Each of Us a Desert by Mark Oshiro

Here, as the world ends and dies and ends again, Mark Oshiro brings forth a daybreak of brilliant, hard-won hope. 

In Each of Us a Desert, Oshiro moves away from the contemporary settings of their powerhouse debut, Anger Is a Gift. This is a propulsive fantasy novel, set in a vast desert and las aldeas that dot its expanse. Though they shift genres, Oshiro’s ability to blend beauty with brutality, to build love alongside grief, is as vividly drawn here as in their first book. They re-establish themselves as one of the most daring, purposeful, masterful authors writing today.

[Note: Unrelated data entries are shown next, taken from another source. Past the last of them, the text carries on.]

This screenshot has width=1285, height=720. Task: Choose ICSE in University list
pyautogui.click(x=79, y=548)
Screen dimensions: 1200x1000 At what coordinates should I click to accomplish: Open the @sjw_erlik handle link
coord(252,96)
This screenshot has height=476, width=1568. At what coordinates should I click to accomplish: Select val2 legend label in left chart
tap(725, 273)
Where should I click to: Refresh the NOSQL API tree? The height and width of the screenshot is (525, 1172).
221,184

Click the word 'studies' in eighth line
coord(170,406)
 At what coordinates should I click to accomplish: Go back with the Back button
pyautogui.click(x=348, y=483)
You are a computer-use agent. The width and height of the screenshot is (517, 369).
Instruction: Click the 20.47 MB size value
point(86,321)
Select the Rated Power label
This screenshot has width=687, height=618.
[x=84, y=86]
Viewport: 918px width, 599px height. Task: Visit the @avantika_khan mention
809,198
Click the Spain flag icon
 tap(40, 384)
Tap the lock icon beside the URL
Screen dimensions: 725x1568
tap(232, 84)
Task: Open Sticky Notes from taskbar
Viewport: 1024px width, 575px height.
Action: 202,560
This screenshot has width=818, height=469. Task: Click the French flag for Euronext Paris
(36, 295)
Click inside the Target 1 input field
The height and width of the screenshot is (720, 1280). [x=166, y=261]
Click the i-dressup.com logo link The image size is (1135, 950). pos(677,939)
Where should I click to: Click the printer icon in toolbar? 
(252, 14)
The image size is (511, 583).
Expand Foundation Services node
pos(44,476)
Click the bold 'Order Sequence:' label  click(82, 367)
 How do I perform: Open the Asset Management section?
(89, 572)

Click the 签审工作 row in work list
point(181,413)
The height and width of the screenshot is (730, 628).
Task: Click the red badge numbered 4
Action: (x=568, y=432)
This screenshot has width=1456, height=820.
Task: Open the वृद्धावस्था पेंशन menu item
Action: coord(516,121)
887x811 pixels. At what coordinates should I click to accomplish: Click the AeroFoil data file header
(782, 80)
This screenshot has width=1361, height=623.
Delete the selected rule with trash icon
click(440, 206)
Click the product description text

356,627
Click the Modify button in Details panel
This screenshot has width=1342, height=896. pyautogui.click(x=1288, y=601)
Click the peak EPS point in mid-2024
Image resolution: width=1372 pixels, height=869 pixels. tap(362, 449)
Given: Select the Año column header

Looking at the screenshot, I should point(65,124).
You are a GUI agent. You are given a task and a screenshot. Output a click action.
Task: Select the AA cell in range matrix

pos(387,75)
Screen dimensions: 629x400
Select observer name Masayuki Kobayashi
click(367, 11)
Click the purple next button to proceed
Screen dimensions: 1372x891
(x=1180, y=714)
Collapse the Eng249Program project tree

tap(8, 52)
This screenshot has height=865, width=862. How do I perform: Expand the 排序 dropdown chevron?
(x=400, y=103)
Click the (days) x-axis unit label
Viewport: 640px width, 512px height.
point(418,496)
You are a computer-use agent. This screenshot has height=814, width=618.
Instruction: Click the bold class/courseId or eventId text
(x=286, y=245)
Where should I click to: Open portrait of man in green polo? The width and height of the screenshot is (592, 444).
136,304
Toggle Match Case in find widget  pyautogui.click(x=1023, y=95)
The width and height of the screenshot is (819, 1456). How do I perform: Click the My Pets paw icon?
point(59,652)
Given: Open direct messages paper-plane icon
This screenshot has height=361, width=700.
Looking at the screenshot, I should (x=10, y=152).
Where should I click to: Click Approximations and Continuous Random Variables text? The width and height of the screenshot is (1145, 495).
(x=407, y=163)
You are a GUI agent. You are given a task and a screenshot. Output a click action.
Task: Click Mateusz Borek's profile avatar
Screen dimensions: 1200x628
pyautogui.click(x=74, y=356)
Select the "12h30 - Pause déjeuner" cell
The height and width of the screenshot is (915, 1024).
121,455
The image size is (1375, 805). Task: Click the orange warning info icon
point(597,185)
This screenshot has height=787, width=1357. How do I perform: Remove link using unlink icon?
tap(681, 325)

Xochitl is a cuentista. The people of her village, Empalme, partake in a ritual with her: they give her their story, and she returns it to the earth, to Solís. When they part ways, the villager is free from the guilt and weight of their story, and once Xochitl gives their story back to Solís, she forgets it. In this way, she’s been told, she helps her village. If she doesn’t, Solís sends pesadillas to plague them. 

Once, Solís punished humanity. Furious with the greed, cruelty, and violence that plagued Their creation, They sent a flood of fire, La Quema, to scorch the earth. The few who survived, Xo has been told, emerged to need cuentistas: someone to take in the peoples’ truths and give them back. No one can hide their wrongdoings from Solís anymore. So, Xochitl does her duty to her people and to Solís. She’s been trained as a cuentista since childhood. This is how they survive. This, and only this, is who she was born to be.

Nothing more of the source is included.